Pugilato: 'Capri boxing night', la sfida Italia-Usa finisce in parità
Grande successo di pubblico e sport alla Certosa di San Giacomo
Una notte di pugilato olimpico di alto livello tecnico ha illuminato la Certosa di San Giacomo a Capri, nell'evento, organizzato dalla Federazione pugilistica italiana (Fpi) nell'ambito delle celebrazioni dei suoi 110 anni. La 'Capri Boxing Cup' è stata incentrata sul dual match Italia-Usa, che ha visto i atleti Elite della nazionale italiana e statunitense confrontarsi sulla distanza delle tre riprese olimpiche.

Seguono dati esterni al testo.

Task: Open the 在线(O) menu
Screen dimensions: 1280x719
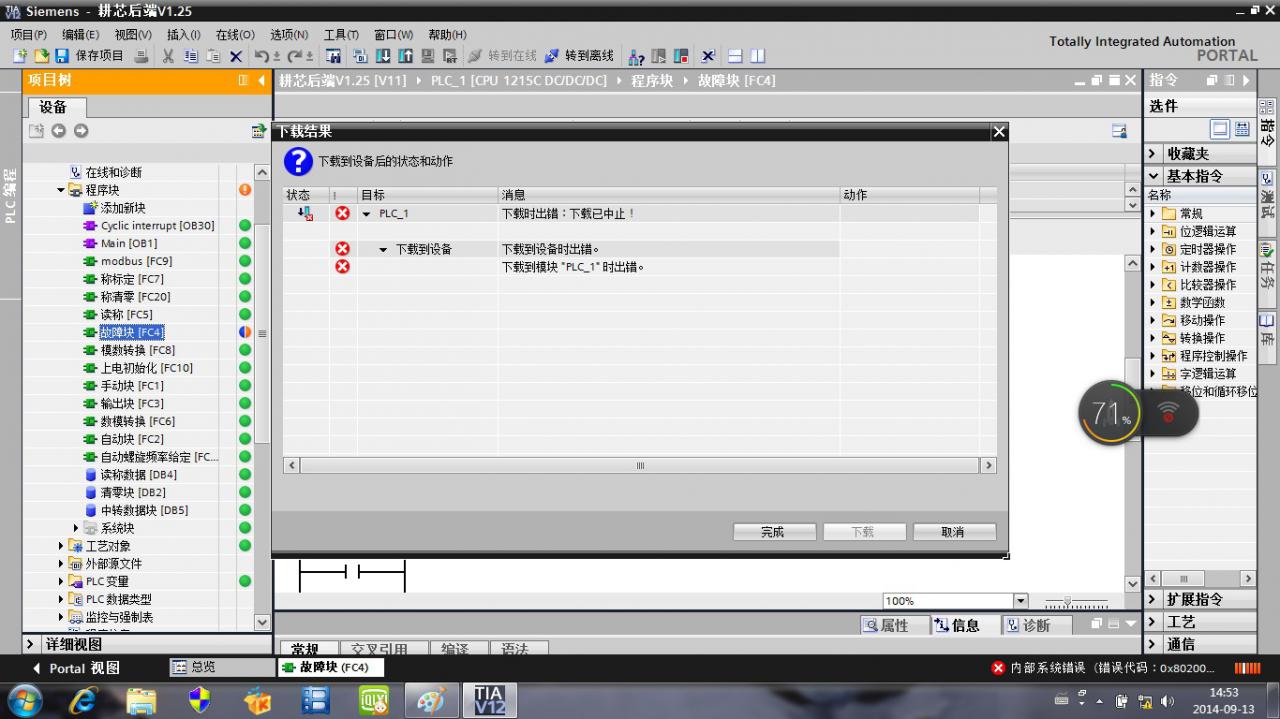Action: [x=235, y=34]
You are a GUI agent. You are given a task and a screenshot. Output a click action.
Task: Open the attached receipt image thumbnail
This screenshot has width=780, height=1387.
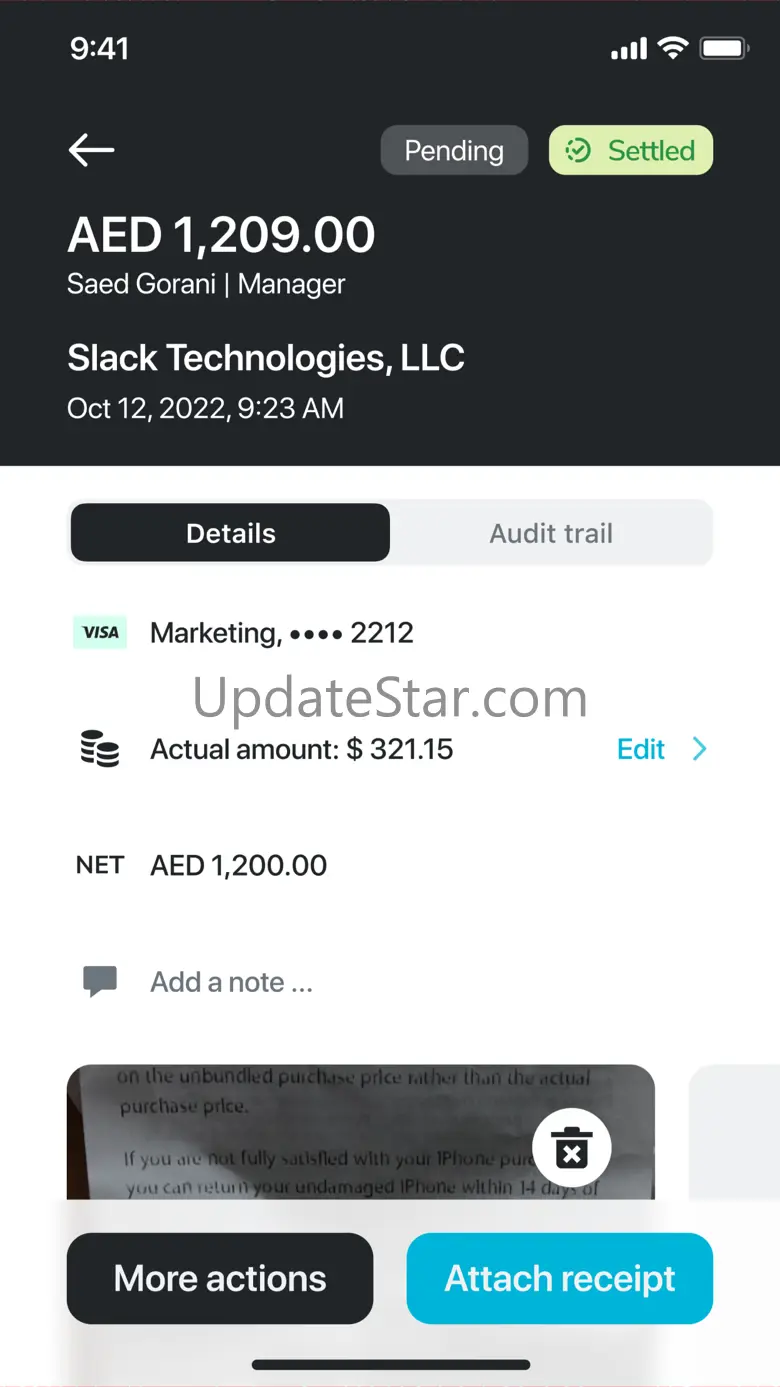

Otto gli incontri disputati (4 maschili e 4 femminili) con verdetto finale di parità: quattro vittorie per la Squadra Azzurra e quattro per quella Statunitense. L'Italia Boxing Team, guidata dal dt Giovanni De Carolis, insieme al rt Clemente Russo e ai tecnici federali Roberto Cammarelle e Giuseppe Perugino, si è guadagnata il centro del ring con l'alzata di braccio degli azzurri Sara Calvani (51 Kg), Irma Testa (57 Kg), Giacomo Giannotti (65 Kg) e Stella Tosadori (60 Kg). A concludere la kermesse sono stati con i loro interventi il sindaco di Capri, Paolo Falco, e il vicepresidente della Fpi Rosario Africano, che a nome della federazione e del presidente, Flavio D'Ambrosi, ha ringraziato l'amministrazione e tutti coloro che hanno collaborato all'evento: "Abbiamo portato sul ring sport di alto livello e iniziative sociali e culturali, a testimonianza di quanto il pugilato sia una fonte di benessere psico-fisico".